I am normally always finding something that needs to get done, errands, bills, laundry, phone calls, or any other multitude of things. When I do have free time, I maximize it by having as much fun as I can. I go out with friends, explore hobbies, or find other entertaining things to do. I want to live life to its fullest. Occasionally though, and more recently, I've noticed myself enjoying silence and slowing down. I don't know if this comes with age, or it is something else. I turn the TV off, unplug from my social media and handheld devices, and I sit in silence. Sometimes I sit in silence driving to work, sometimes I lay in silence on my couch, staring up at the wall, or I move about the house in silence. Doing this slows me way down. When I slow down and sit in those silent spaces I allow myself time to process events, and experiences that I have not fully processed in the prior days, weeks, or possibly even months. Sometimes, by doing so, I have more clarity around certain issues in my life and greater understanding on how I should move forward in an area I may have felt stuck.

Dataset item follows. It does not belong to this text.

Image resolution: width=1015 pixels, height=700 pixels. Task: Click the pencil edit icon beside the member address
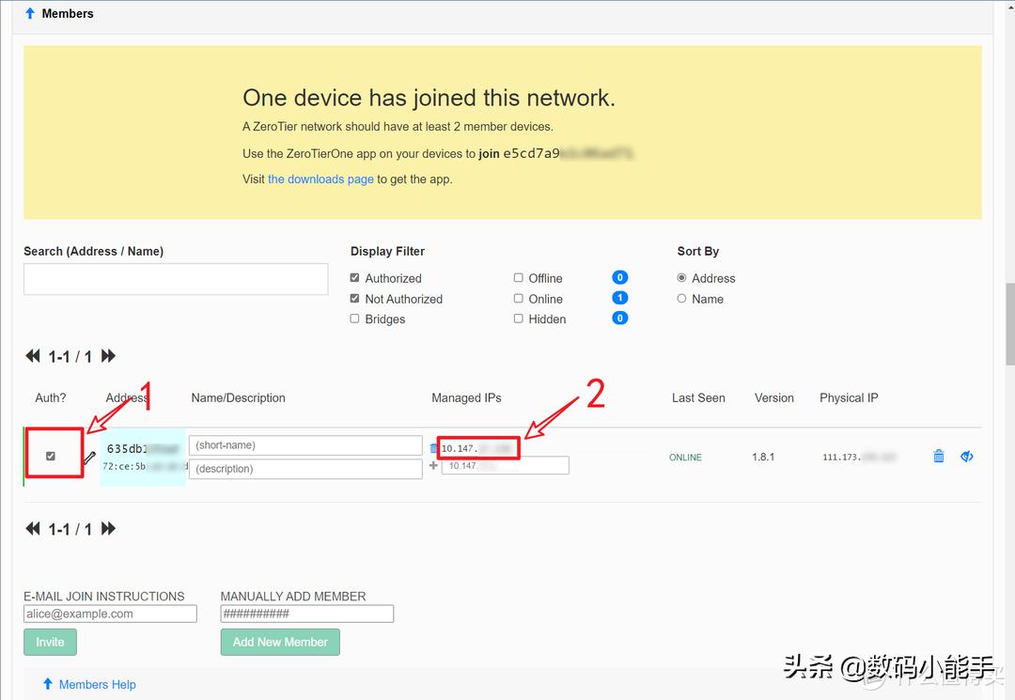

Other times when I sit in silence I do very little thinking and processing. I simply enjoy the moment. When I catch myself thinking a thought, I notice it, without judgment, and then I let it go. I pay attention to the noises around me, the air conditioner turning off and cycling back on, the way my tongue feels inside my mouth, my in and out breath, I notice the way my clothes feel against my skin. And when another thought floats in, I once again notice the thought, without judgment, and it floats away. I return back to the empty space. These are small moments.  These small moments are what I call presence. I feel peace. Presence is alive and there is a soft warm feeling in those spaces, some call that presence stillness, or a dropping of the ego. I call that presence God. This balancing invisible space that I momentarily feel is something I would like to increase in my life. I have learned that by slowing down, I balance the opposite force within me to speed up and move forward.


We live in a world that encourages productivity, output, accomplishing, moving ahead, and climbing up the ladder. We stay busy on our cell phones, busy in our careers, busy raising our kids, busy entertaining ourselves and others. By moving so fast, many of us are constantly reacting to the next thing that happens to us instead of slowing down and getting still. We believe that by being in constant motion we are exerting our will into the world and saying, "I am here. I exist." This is all ego. We need ego to gets things done in the world, it can sometimes serve as a protecting force for us as well. It serves a purpose. However, being still also serves a purpose. Most of us don't make time to slow down, even if for a moment. We keep moving, keep charging ahead, keep reacting to the next thing.  This constant need to be in motion likely contributes to impulse control issues. And a lack of impulse control leads us to react without thinking things through, later regretting decisions we have made. By being still we find we are more likely to make decisions that serve us and others rather than harm us and others. We become steady and grounded, and we are able to surrender things beyond our control. We become more flexible, and have an increased ability to go with the flow. 

One of my favorite scriptures in the Bible is, "Be still, and know that I am God." I see the wisdom behind this scripture. By being still, even if momentarily, we have a chance of getting in touch with a higher state of consciousness, one that ultimately serves our higher good.